The Brain Drain and Gain


There are always stories about how birth rates rise around the times of events like major black outs. Dave's best mate is a point in question. He believes that he was conceived around the time of a major flood that had his parents cut off on their farm, probably without power. While the jury is out as to whether this can be statistically and accurately shown ... it remains one of those urban myths ... when the TV goes off the act of creation goes up.

I can't help but think, after reading Clay Shirkyon's article Gin, Television, and Social Surplus (graciously forwarded to me by the ever roaming Catherine) that as writers and artists ... a big step towards being creative is turning the TV off. Or perhaps it's the first big move in becoming creative. Not only is it a displacement activity, it's a drain of time, energy, creativity and what Shirkyon calls our 'cognitive surplus.' He estimates that Wikipedia represents 100 million human hours of thought and that is the equivalent of what American's waste watching television ads in one weekend.


In Australia the tide is turning. The Australian newspaper reported in March this year that for the first time the average hours spent on the internet exceeded that spend infront of the box (13.7 hours a week online and 13.3 hours in front of the box, compared with 12.5 hours a week online and 13.8 hours watching TV in 2006.)


Shirkyon writes:

"And this is the other thing about the size of the cognitive surplus we're talking about. It's so large that even a small change could have huge ramifications. Let's say that everything stays 99 percent the same, that people watch 99 percent as much television as they used to, but 1 percent of that is carved out for producing and for sharing.
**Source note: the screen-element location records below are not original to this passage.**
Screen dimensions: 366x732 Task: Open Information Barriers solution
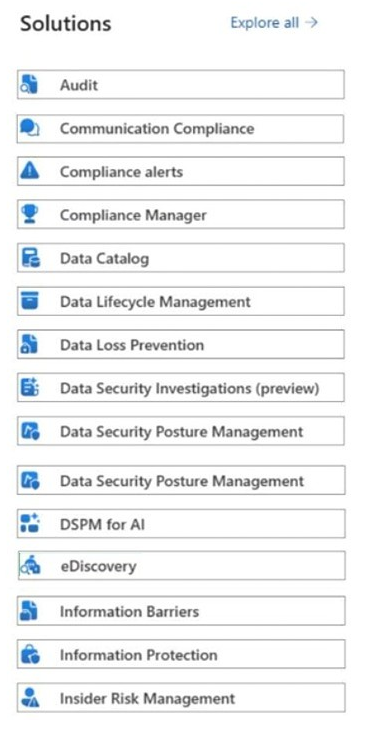[x=182, y=611]
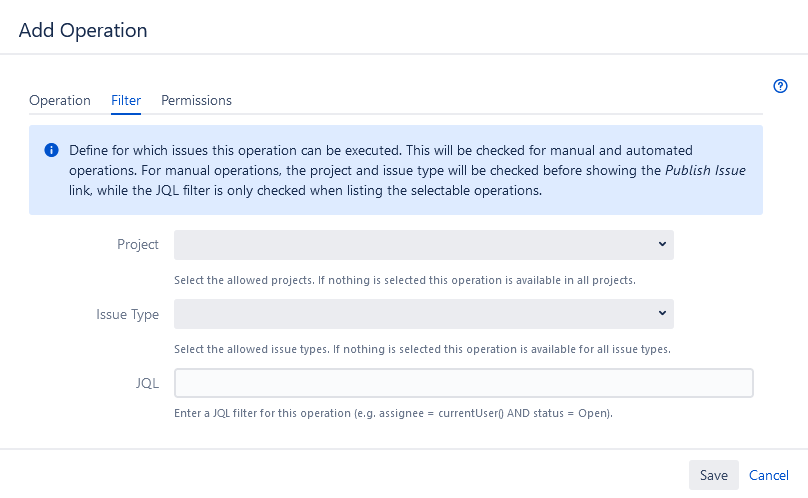The image size is (808, 498).
Task: Click the JQL example hint text
Action: (393, 413)
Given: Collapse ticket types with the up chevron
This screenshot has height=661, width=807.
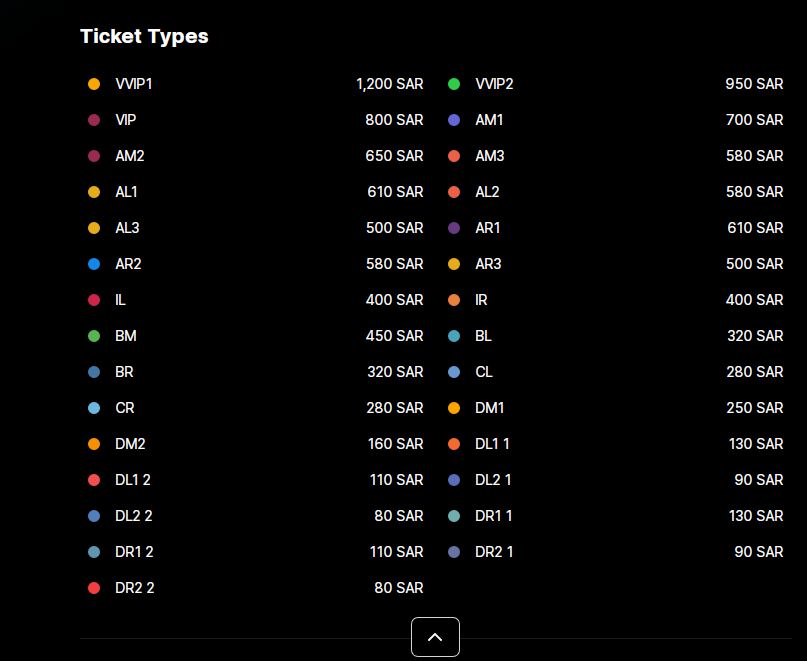Looking at the screenshot, I should (435, 637).
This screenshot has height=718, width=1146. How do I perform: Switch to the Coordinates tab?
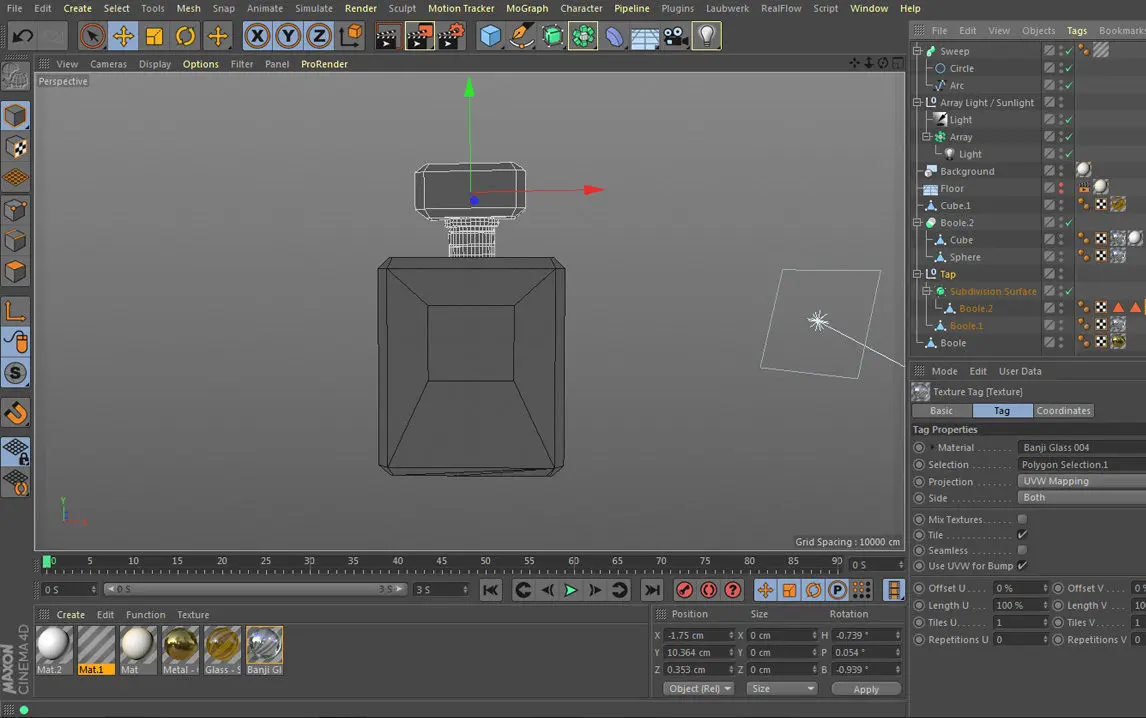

The Internet-connected population watches roughly a trillion hours of TV a year. That's about five times the size of the annual U.S. consumption. One per cent of that is 100 Wikipedia projects per year worth of participation." On the most current Australian data - we're already there ... shifting just over 2.5% in one year.


He goes on to comment:

"However lousy it is to sit in your basement and pretend to be an elf, I can tell you from personal experience it's worse to sit in your basement and try to figure if Ginger or Mary Ann is cuter ... It's better to do something than to do nothing."


And that's what happened when I turned off the TV. I started to do 'stuff'. There would have been no time to run a magazine solo for three years, care for a rapidly growing and insatiably curious little boy, and keep my sanity if I had have been sitting ogling the box for hours at night. If I had have been cavorting with the TV last year and not on line participating, I would never have begun writing again ... and here I am, 'producing, sharing and consuming.'


I'm not an avid TV buff - I never really have been, but I used to waste my nights infront of the TV because it was on ... even when there was nothing showing that interested me. The TV has that kind of hypnotic effect on you.


I dont watch commerical TV at all and haven't for around three years now (after tiring of putting up with the rolling of eyes and groans from Dave as I watched CSI - my last bastion of commercial TV) The TV only goes on when we want to watch something specific. I am lucky to watch three hours of TV a week now. There's my Wednesday stable of favourites on the ABC - Spicks and Specks + two British comedy shows (currently the IT Crowd and Armstrong & Miller). I used to watch Life on Mars on a Thursday night (which finished the first week in April) and Robin Hood on a Sunday evening, which has also just finished. Which means it's down to Wednesday night TV ... just 90 minutes of TV a week. For the first time ever I'm proud be well below average!


Instead of frying my brain, I'm online or writing - or in the case of blogging, both! I dont suggest that I'm doing anything as big as Wikipedia (yet?) or writing the next Puliter Prize winner ... but I'm doing something. I'm glad that my cognitive surplus is being used in more industrious ways and will hopefully continue to do so in bigger ways in the near future ... after all Shirkyon says it was the industrial revolution, which spawned the five day working week that created free time and a cognitive surplus - may as well put it to good use.